Villa Park. Home dressing room
Paul Lambert is pointing to a whiteboard.
"Right, lads. We all know what went wrong at their place. So I have a plan."
"Does it involve bringing Martin Laursen out of retirement? Or just wheeling Richard Dunne out of hip surgery at half-time?"
"We all know we can't defend corners. So we're not going to concede any. Simples. Think about it. Where are you most likely to give away a corner? In the box. Any time the ball is in the area, I don't want to see any messing around. Row Z, or give the pen. Shay's a great shot-stopper. Crosses, on the other hand…"
"True enough, boss… That's why we call him The Vampire."
Chelsea team coach, the M4
John Terry is counselling Oscar and Eden Hazard in their responsibilities against Swansea.
Terry: "Got that? De Guzman. We have to track him, he's key."
Oscar: "De Guzman no Ki, JT. Ki is Ki."
Hazard: "Qui est Ki?"
Terry: "No, no, no. Forget Ki. Well, no, don't forget him. But I'm talking about De Guzman. You must track his runs. You know the guy? Just had most of his hair cut off."
Oscar: "Bald guy?"
Terry: "No. Young guy. He has hair, it's just shorter now."
Hazard: "Is young. Is boy."
Terry: "Fine, whatever. Bald.

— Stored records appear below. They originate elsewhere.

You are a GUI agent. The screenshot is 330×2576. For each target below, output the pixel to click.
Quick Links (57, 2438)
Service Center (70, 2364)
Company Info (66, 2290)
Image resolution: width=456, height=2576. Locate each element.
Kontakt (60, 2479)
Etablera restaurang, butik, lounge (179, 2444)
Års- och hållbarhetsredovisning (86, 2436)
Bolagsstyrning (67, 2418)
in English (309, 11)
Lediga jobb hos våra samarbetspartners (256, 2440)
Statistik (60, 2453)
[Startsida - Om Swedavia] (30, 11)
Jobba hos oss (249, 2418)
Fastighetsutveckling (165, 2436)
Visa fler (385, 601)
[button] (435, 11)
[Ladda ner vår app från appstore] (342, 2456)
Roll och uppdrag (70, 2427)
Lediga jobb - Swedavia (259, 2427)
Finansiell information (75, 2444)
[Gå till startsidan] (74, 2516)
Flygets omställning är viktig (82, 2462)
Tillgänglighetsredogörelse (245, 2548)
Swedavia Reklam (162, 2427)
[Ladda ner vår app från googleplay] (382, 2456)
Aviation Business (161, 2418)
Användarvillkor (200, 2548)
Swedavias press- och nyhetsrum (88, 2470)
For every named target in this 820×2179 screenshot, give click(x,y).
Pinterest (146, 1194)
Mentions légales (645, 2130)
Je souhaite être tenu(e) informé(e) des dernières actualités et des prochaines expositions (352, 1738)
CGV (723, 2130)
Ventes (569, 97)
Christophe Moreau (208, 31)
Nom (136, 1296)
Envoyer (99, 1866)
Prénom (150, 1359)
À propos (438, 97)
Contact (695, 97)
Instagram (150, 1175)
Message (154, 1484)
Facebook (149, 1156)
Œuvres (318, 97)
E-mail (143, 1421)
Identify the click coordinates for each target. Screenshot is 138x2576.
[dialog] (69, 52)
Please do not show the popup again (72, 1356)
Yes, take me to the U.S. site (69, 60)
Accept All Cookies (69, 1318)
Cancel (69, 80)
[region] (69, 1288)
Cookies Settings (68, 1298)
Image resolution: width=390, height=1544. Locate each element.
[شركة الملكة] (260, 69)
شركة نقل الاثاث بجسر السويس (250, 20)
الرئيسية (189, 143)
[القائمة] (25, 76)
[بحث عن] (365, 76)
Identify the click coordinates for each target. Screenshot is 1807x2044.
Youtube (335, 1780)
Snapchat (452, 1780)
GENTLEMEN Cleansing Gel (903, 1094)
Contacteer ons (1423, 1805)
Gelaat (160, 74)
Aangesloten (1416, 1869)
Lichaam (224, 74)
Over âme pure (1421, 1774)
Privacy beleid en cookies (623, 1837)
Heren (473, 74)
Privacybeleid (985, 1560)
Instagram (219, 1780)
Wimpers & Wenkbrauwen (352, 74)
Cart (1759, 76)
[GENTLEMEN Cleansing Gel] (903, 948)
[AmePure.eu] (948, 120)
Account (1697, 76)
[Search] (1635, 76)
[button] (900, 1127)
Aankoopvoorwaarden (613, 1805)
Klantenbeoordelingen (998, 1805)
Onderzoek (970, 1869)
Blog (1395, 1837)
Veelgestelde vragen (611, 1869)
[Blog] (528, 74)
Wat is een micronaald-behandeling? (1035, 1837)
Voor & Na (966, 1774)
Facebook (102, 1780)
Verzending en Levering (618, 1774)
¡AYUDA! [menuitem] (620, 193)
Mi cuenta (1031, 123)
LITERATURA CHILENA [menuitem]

Boy. Just make sure you go in hard."
Hazard is seen frowning, mouthing the words to himself.
From Thursday and Friday
Still in the edit suite
Steven Taylor discusses Proust with his new French team-mates at Newcastle United. Roberto Mancini telephones Silvio Berlusconi and offers to alter terms for Mario Balotelli, from euros to lire. And Roman Abramovich rings Pep Guardiola and tells him the least he could do is explain one more time exactly what he is supposed to do with "a false nine" – because he thinks he might inadvertently have bought one for £50m.